I have written to the same effect about the heirs of Essex Man on this site.  I too have scribbled endlessly-tweaked articles about Conservative political strategy (and doubtless will again).  I don't for a moment question the need for a growth strategy.  Hands up, please, all those who believe the Government doesn't need a growth strategy.

But much of what's been written - and I plead as guilty as anyone - is spitting in the wind: namely, the hurricane of the Eurozone crisis.  The difference between Labour's spending plans and George Osborne's - for all Ed Balls's sound and fury - for this year is a few billions, not scores of billions: a drop in the sea of Government spending and in the ocean of Britain's economy.

Which, in turn, is only part of the network of oceans that make up the Eurozone.  The Chancellor is like a man pouring a bucketful of water into this immensity.  On a quiet day, the splash makes  waves in our British backwater.  But amidst a storm, it vanishes without trace.  And what is coming may not so much be a storm as a hurricane.

If the Euro doesn't break up next year, the effects of the Eurozone crisis will bring recession to Britain - the storm.  If it does, it will be followed by defaults, bust banks and (probably) sovereign bankruptcy - the hurricance.  We are peering over the brink into a different world to the one we have known.

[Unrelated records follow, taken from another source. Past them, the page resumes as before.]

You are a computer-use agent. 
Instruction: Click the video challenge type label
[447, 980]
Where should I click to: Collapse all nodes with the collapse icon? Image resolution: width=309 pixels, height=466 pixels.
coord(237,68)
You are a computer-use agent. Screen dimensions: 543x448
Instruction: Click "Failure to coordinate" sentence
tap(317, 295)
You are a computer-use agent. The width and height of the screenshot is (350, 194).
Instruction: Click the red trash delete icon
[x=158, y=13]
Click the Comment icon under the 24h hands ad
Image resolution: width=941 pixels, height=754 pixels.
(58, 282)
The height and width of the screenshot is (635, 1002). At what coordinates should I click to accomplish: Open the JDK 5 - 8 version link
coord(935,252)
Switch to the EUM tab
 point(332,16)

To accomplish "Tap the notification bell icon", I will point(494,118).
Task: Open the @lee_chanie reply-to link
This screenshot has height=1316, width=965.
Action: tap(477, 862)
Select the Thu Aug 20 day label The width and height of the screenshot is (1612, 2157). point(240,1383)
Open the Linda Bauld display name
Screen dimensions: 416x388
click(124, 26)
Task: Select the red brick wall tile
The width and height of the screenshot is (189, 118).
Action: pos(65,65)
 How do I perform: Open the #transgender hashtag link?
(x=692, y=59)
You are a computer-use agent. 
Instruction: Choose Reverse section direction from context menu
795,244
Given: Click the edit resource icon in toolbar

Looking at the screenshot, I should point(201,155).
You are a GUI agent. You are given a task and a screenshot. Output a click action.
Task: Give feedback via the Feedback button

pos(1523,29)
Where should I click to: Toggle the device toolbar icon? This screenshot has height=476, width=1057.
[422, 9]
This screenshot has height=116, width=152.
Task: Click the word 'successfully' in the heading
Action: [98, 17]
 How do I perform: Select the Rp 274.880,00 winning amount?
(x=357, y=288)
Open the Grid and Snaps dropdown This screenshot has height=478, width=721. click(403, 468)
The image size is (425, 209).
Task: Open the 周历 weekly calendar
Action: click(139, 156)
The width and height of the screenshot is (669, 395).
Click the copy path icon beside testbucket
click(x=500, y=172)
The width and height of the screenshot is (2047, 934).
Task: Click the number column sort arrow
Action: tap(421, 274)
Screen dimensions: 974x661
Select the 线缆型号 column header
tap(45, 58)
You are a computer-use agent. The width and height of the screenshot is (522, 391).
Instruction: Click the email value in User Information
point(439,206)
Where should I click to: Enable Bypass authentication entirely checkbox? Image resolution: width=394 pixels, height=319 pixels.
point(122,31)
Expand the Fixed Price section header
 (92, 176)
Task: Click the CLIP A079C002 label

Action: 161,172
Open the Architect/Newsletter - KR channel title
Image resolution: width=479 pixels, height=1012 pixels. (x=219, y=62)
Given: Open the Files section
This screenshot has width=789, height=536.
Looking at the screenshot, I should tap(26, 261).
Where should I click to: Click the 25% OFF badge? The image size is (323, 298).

In it, the projection of compassionate conservatism, or appeals to the grandchildren of Essex Man, or debates about the nature and extent of modernisation, will be useless - as antique as the certainties of Edwardian England must have seemed in the depression-wracked 1930s.  Only one recent political slogan has velocity today: Bill Clinton's "It's the economy, stupid".

Britain faces the likelihood of bankruptcy, repossession and unemployment on a scale unimaginable in modern times - on top of the inflation present even before the latest round of quantative easing. Against this agonising backdrop, the terrible and inescapable truth is that this afternoon's autumn statement scarcely matters.